The following is an excerpt.
On top of a hill in Verdal lies a farmhouse with the most spectacular view of the valley below. It is the home of Odd-Geir Lademo, head of CASA’s Methods and Tools Programme.

“I hate living in cities,” he says. His main workplace is in Trondheim, a 90-minute drive to the south. Still he prefers to return to the farmhouse every night. Luckily, he can work from home part of the time.
Lademo grew up in similar surroundings not far away. His present dwelling comes from his wife’s family: she took over the farm according to Norwegian law, where the oldest child inherits. Today, wife and husband have separate responsibilities: she milks the cows; he does the harvesting.
Close to practicalities
Ignoring the practical aspects of life is impossible on a farm. Animals need care, seeds must be sown; something always needs mending or improving. Odd-Geir Lademo is all the happier. The swap from basic research to the challenges of putting knowledge to use suits him just fine.
In his own words:
“Our mission in SFI CASA is to make methods and tools that are useful for industry, starting out from hands-on experimental procedures to test materials thoroughly. We also make tools to organize the experimental results and process the data. These data are used to develop accurate material models and numerical simulation tools that industry can use to innovate.”
Many shapes and forms
The Methods and Tools Programme comes in many shapes and forms. One is taking thousands of images of all kinds of deformations and strains from different angles in a digital image correlation system. The pictures are processed numerically and the results translated. This provides new fundamental insight into how materials deform and fail, as well as verifying the data tools used by industry.

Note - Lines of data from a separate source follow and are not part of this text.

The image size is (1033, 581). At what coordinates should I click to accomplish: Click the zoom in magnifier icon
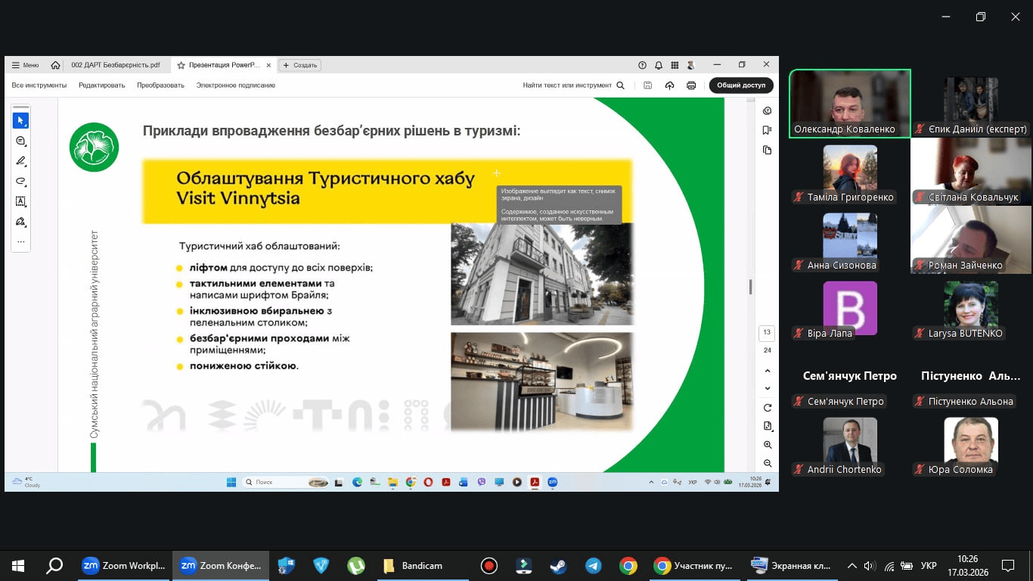click(768, 445)
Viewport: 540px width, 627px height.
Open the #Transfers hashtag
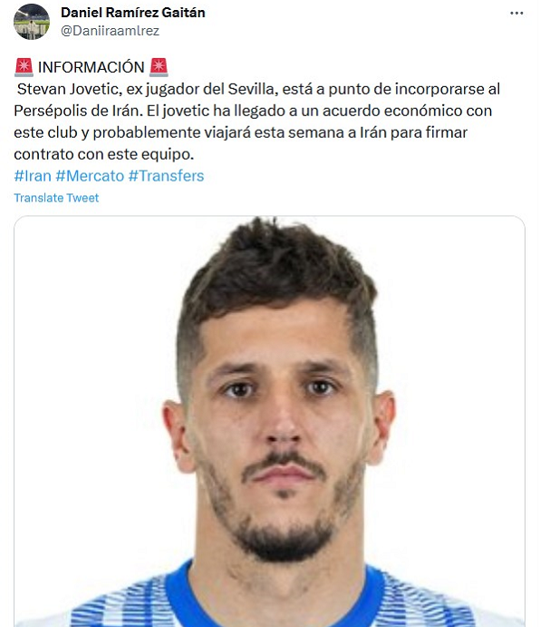(x=166, y=176)
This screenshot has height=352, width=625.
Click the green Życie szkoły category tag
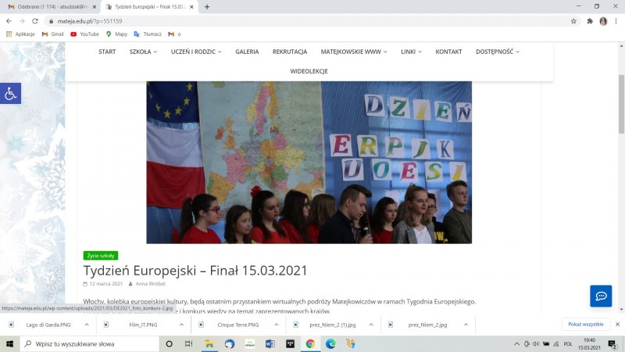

The research covers research on many material classes and variants: aluminium alloys, steel, polymers, glass, foams, and possibly a touch of concrete. Each material class or material variant demands separate attention in terms of test procedures, model features and test results.
Modern, advanced characterization techniques also open the path for a deep dive into the materials. Separate tools will be developed to provide information in scale models that industry can exploit for applications such as crash analyses.

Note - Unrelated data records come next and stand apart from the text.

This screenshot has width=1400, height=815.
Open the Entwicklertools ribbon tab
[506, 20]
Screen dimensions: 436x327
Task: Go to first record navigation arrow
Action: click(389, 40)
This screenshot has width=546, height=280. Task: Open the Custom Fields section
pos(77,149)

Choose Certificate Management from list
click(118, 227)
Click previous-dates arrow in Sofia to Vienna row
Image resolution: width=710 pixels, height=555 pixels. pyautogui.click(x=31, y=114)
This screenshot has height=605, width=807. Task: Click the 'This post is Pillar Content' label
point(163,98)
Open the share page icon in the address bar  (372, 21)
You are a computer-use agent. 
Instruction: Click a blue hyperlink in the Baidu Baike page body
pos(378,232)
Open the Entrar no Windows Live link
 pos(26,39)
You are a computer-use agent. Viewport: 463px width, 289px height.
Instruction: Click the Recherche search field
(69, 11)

Tools to store, process and visualize the experimental data are obviously important, and are well planned.
Everything is gathered in the SIMLab Tool Box with direct access for all the partners. From there on, the innovation process at each partner takes over.
Mind the gap
Odd-Geir Lademo is just as much affected by CASA’s challenges as the rest of the team. When the Scientific Advisory Board says “Mind the Gap”, he takes their point.
“The distance between metres and nanometres is enormous. We can observe the alloy elements in aluminium at nanoscale, but we do not know the implications with respect to models,” he confesses.

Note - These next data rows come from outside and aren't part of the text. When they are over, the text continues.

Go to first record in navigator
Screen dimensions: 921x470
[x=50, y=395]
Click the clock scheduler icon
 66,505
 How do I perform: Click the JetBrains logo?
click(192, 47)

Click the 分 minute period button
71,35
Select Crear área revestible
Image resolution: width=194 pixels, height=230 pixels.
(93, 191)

All CASA work starts with models formulated at a higher level. However, it is not self-evident that the researchers actually manage reduce the scale and increase it again in a reasonable manner.
The Scientific Advisory Board pinpointed this issue in their report from last October:
“We are concerned that atomistic understanding does not correlate with partner needs.”
This is a challenge, but fortunately it is one that CASA has every intention to face.
Optimist
As it is, Odd-Geir Lademo loves challenges.
“I am also an incurable optimist. Some say too much so.”
“Most of us have a positive quality that is also our weakest point. What is yours?”
“I say yes too often. In addition to heading the Methods and Tools Programme in CASA and holding a position as Adjunct Professor at NTNU, I am a research manager at SINTEF Materials and Chemistry. I also head of the Parents’ Council Working Committee at my children’s school. I don’t always have a good conscience leaving the bulk of the obligations at the farm to my wife. Luckily, SINTEF allows me to prioritize the farm in the most critical periods of the spring and harvesting. Even though the farming is hard work, I like to think of it as mental relaxation and a good alternative to a mountain cabin.”
An angler and a carpenter
Our man is closest to paradise when he can bring a tent and a fishing rod and spend several days fishing in mountain lakes.
He also financed much of his studies fishing. From when the ice broke up until it covered the Leksdalsvatnet lake again in the autumn he would get up early with his father and see to the nets. The record catch was 309 trout in one night. Shops in the neighbouring villages were good customers.
At high school, he first aimed at becoming a carpenter. Through this practical experience and education, he gradually became more interested in school work and theory. He completed his master’s degree in Structural Engineering in 1992, having Professor Magnus Langseth as his supervisor for his diploma on blast loading. Next came what lead him to enter a research career.
“I completed my MSC before I served the compulsory military service. After seven weeks at a military camp, I was offered a technical duty at the Norwegian Defence Estates Agency, positioned mainly at NTH (now NTNU), working on impact and blast loading. Through this year I really got the appetite for systematic research and the challenging interplay between transient loads, materials and structural behaviour. I desired to stay put and was later offered a PhD scholarship,” Lademo adds.
He completed his PhD on materials modelling of aluminium alloys in 1999, having Odd Sture Hopperstad and Magnus Langseth as a strong supervisory duo. He then started working in SINTEF, still nurturing the strong link to NTNU, and the subject area of his PhD.
He is still there, but not all of him. Rather, he feels privileged to have two sets of tools: one at CASA and one on the farm.